A. I want to say quite openly that as far as Austrian
conditions were concerned the Party appeared somewhat
strange. Uniforms had, of course, already been introduced
into politics by the Republican Guard of the Marxists and
the Home Guard, but in the NSDAP even the actual political
leaders wore uniforms and marched in close formation. And
also the kind of intransigent political attitude which they
displayed was not in keeping with our accustomed political
views.

Q. What were the reasons for that?

A. Well, let me say that the NSDAP would not recognize any
value in any other party and was never prepared to
co-operate with any other.

Q. Then, what positive successes did you think the Party had
gained in the Reich?

A. I think that the influence of the Party in Austria,
undoubtedly very great as time went on, was due to its
unqualified determination to attain the Anschluss, and I
believe that this radical attitude can be traced back for
instance to the prevention of the customs union, finally as
a result of the Hague decision, a decision in favour of the
democratic party leaders.

Q. In addition, were there not economic reasons which
brought success to the NSDAP?

A. What was discussed in the Reich, and what we heard from
the Reich -

THE PRESIDENT: Defendant, I suppose you are hearing the
words spoken by Dr. Steinbauer direct, and you are answering
them without any pause, which gives the interpreter no
chance.

A. We, in Austria, observed after 1933 the removal of the
discriminations imposed by the Versailles Dictate, and above
all, the end of unemployment in the Reich. In Austria, too,
about ten per cent. of the population were unemployed at
that time. Especially the Austrian workers, therefore, were
hoping that the Anschluss would put an end to their
unemployment, and Austrian farmers were greatly interested
in the Reich Food Organization and in the German
market-value.

Q. If I understand you correctly, then, it was the Anschluss
idea which brought you, too, in contact with the Party? I do
not want to speak of the Party programme which has been
discussed here again and again, but I just want to ask you
briefly

When did you join the Party?

A. Officially, I became a member of the Party on 13th May,
1938, and my membership number is above the seven million
mark.

Q. Did you have any contact with Dr. Dollfuss?

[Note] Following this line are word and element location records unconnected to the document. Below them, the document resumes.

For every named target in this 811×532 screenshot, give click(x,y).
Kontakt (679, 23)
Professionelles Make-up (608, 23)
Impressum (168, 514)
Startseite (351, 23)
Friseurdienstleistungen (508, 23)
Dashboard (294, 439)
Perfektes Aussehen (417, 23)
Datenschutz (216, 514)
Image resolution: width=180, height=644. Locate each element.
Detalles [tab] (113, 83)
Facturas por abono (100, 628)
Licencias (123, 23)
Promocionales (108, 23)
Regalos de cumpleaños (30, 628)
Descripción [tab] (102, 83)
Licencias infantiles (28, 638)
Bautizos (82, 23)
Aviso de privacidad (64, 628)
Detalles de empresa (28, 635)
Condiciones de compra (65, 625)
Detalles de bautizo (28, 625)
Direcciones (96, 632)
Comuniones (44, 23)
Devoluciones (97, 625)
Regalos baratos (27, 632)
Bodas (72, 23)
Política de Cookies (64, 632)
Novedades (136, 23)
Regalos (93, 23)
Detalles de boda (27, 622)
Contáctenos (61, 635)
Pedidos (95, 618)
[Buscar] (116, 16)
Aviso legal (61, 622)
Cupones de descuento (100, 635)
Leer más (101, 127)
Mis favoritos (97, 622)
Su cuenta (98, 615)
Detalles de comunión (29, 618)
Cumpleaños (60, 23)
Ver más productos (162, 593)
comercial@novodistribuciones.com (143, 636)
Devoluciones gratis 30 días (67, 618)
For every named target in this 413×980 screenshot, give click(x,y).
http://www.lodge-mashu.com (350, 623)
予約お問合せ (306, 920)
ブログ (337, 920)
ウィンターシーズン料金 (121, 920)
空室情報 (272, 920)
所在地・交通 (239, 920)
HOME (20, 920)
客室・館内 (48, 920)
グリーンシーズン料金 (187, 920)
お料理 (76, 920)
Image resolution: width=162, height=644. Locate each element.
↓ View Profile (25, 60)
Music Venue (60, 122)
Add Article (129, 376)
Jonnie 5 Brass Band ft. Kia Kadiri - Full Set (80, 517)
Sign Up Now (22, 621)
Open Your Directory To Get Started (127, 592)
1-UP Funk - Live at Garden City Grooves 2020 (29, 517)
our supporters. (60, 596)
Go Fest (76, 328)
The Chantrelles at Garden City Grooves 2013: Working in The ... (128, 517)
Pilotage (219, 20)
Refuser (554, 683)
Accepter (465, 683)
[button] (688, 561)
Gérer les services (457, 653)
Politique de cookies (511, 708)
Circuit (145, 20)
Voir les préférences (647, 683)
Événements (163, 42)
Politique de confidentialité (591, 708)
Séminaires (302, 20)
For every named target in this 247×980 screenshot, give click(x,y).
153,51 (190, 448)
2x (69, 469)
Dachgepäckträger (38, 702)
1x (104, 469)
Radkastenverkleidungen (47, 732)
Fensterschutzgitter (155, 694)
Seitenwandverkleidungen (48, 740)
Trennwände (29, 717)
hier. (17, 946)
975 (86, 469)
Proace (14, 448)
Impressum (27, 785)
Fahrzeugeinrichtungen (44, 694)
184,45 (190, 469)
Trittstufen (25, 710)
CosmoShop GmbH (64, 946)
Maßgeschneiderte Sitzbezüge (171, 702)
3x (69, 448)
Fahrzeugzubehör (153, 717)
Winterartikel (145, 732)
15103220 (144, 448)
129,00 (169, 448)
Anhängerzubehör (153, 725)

A. I met Dr. Dollfuss in the period after the war. I knew
that he wanted to include me in his Ministry in 1933, and a
week before 25th July, 1934, at his invitation, I had a
discussion with him.

Q. Did you participate in any way in the murder of
Chancellor Dr. Dollfuss on 25th July, 1934?

A. No, in no way. Dr. Dollfuss planned to have another
discussion with me. He was interested in my solution for
alleviating the very radical situation at that time. I told
Dr. Dollfuss at that time that there were no more
nationalists in Austria, but only National Socialists, and
that the National Socialists were acting only on Hitler's
orders.

Q. But, I must remind you, Dr. Seyss-Inquart, that the
prosecution has submitted a photograph which shows the
murder of Dollfuss being extolled.

A. That is the so-called Annual Commemoration in the year
1938. During that celebration nobody thought of Dollfuss; it
was a Party Commemoration of the seven SS men who had been
hanged in connection with the Putsch attempt at that time.
None of us referred to that death as murder.